El siglo XXI ha sido para México una transición a la barbarie. El estrangulamiento de los espacios de convivencia, una renuncia a la comprensión del otro. Y la violencia en el centro. No cualquier violencia. Una violencia horrenda, brutal, casi inconcebible. La crueldad se ha convertido en un espectáculo, en un rito, en un mensaje. Aquí se escribe con cadáveres. Esa es la siniestra caligrafía de nuestro tiempo. Los avisos aparecen en huesos dispersos y en cenizas; en cuerpos colgados, en muertos sin cabeza, en las sombras de los desaparecidos, en las fosas escondidas. La violencia es más que un instrumento. No se trata simplemente de eliminar al otro, se trata de convertir un cuerpo triturado en símbolo de un reino. Más que un rudo medio para lograr un fin, la violencia mexicana de este tiempo impone su locura como lógica. Lo atroz no se subordina a la rentabilidad. Por eso no se avanza mucho si se piensa en la mecánica empresarial de los violentos que utilizan las armas para desarrollar un negocio. La violencia ha dejado de ser un medio para convertirse en la afirmación misma.

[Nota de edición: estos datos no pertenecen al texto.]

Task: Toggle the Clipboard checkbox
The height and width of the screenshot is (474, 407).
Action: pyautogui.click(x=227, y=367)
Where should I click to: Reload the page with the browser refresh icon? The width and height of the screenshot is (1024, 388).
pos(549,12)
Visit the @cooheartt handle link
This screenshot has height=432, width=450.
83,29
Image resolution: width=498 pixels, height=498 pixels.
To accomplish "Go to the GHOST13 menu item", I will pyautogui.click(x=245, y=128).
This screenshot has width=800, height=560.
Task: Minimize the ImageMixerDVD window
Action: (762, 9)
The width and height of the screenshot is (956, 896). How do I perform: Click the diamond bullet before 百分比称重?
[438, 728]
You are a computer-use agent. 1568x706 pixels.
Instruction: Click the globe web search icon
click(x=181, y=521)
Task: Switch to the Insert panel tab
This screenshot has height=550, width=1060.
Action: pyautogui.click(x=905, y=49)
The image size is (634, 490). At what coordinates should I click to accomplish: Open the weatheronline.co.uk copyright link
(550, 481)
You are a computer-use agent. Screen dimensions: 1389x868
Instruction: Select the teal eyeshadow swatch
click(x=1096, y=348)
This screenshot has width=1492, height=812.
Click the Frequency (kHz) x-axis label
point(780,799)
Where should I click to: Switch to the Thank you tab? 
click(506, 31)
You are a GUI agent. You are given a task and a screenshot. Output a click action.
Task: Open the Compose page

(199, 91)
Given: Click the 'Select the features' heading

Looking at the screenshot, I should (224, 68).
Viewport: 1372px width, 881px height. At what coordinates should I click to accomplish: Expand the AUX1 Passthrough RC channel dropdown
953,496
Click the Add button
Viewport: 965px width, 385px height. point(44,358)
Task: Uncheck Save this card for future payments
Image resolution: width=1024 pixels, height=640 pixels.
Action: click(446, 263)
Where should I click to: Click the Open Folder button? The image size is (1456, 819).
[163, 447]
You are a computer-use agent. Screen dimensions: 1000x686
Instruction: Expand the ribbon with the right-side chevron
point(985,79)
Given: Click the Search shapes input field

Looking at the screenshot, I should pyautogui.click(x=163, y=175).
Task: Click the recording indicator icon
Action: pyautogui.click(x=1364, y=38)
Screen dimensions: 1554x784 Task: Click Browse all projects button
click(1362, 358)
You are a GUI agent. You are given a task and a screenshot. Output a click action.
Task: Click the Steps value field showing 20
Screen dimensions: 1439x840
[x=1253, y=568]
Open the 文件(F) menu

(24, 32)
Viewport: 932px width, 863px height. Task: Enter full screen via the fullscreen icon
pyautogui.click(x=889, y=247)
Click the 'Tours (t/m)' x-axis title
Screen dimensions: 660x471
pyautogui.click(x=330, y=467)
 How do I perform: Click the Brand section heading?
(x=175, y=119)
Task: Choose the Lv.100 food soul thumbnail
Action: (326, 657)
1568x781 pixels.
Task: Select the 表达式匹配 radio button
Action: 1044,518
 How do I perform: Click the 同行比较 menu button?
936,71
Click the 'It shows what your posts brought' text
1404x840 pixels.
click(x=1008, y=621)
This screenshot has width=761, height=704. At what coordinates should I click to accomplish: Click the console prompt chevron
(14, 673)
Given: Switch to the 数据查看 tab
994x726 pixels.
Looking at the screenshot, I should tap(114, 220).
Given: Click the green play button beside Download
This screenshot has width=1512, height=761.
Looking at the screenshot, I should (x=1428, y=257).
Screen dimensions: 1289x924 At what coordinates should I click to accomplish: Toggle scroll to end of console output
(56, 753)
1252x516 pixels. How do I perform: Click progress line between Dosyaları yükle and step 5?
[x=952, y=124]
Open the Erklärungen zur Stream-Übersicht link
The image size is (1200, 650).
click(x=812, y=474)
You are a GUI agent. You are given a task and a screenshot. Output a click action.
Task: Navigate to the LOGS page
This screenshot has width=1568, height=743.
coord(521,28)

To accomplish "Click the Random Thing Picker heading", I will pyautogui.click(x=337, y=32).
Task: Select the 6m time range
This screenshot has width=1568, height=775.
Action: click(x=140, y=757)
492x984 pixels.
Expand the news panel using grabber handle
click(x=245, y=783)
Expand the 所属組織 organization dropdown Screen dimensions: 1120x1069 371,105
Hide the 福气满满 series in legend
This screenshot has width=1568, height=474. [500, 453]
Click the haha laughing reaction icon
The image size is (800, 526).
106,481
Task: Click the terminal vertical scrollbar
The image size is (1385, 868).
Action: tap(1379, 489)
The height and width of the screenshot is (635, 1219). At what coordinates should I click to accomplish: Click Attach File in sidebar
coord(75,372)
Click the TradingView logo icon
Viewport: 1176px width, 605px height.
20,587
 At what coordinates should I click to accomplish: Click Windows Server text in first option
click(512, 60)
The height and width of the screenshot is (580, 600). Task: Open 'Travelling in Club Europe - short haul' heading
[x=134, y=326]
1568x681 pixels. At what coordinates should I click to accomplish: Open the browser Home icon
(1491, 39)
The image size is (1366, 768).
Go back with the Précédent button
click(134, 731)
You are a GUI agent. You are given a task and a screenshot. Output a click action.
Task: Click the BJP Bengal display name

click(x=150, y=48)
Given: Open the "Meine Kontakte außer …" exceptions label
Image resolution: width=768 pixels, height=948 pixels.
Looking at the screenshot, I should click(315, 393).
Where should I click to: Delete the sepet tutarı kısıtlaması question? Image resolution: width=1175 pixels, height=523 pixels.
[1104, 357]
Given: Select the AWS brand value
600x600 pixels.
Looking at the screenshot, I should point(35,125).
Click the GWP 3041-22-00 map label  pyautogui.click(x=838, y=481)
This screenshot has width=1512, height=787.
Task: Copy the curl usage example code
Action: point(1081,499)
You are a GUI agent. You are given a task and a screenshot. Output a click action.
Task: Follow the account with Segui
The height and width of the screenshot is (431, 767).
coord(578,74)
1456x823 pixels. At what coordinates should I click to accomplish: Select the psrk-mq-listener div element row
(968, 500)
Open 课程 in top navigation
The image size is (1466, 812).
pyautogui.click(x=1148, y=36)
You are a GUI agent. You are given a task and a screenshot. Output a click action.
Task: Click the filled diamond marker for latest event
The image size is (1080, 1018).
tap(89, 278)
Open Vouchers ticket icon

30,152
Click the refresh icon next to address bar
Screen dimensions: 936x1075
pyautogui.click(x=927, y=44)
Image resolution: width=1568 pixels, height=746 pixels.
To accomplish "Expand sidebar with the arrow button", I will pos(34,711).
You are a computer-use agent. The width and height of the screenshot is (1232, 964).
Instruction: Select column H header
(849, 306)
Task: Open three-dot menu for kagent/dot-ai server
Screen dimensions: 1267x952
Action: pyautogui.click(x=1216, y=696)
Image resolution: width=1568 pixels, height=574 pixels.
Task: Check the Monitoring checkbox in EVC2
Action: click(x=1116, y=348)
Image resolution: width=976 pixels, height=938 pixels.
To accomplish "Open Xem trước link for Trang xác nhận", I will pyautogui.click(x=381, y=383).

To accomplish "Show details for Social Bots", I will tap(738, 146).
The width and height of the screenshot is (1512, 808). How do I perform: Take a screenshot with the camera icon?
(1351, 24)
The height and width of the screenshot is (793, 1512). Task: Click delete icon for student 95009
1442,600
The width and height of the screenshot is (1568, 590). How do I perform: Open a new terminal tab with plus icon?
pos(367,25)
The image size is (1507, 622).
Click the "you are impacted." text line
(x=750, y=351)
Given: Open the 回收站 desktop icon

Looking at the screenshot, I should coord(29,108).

Vivimos en el país de la atrocidad cotidiana. Presente todo el tiempo, somos capaces de cerrar los ojos a ella y convertirla en ruido de fondo. Aquel tiroteo, ese hallazgo macabro, la "ejecución" de tal o cual personaje, pasa por nuestra cabeza y se aleja velozmente, como si creyéramos poder ahuyentar la presencia de la barbarie con alguna distracción. Pero, de repente, la atrocidad se hace más visible, más intimidante, más cercana o más escalofriante y no tenemos más remedio que mirarla de frente. En uno de esos asaltos de la barbarie, el poeta David Huerta describió a México como el país de los niños en llamas, el país de las mujeres martirizadas. El país de las fosas:
Mordemos la sombra
Y en la sombra
Aparecen los muertos
Como luces y frutos
Como vasos de sangre
Como piedras de abismo
Como ramas y frondas
De dulces vísceras
Los muertos tienen manos
Empapadas de angustia
Y gestos inclinados
En el sudario del viento
Los muertos llevan consigo
Un dolor insaciable
Esto es el país de las fosas
Señoras y señores
Este es el país de los aullidos
Este es el país de los niños en llamas
Este es el país de las mujeres martirizadas
Este es el país que ayer apenas existía
Y ahora no se sabe dónde quedó
El lamento se duele por la extinción de un país. La nación, si es el lugar de convivencia, ha de registrarse como una más de las víctimas de desaparición.
Imposible nombrar lo inconcebible. ¿Hay palabras para describir a quien acribilla niños? ¿Cómo nombrar el fuego sobre los más indefensos? En Dolerse. Textos desde un país herido, un ensayo crucial de nuestro tiempo, Cristina Rivera Garza recupera la noción del "horrorismo" que emplea la feminista italiana Adriana Cavarero para describir los extremos de la violencia contemporánea. El horror va más allá del miedo. No es advertencia que alerta sino estupor que engarrota. "Más que vulnerables -una condición que compartimos todos como parte de la condición humana- desarmados. Más que frágiles, inermes". Eso es lo que los mexicanos de este siglo hemos sido obligados a ver. Uno de los "espectáculos más escalofriantes del horrorismo contemporáneo". Un horror, advierte Rivera Garza, que nos recuerda las atrocidades de Armenia, Auschwitz o Kosovo. Tiene razón y no podemos dejar de preguntarnos si en este horror no se asoma nuestro holocausto.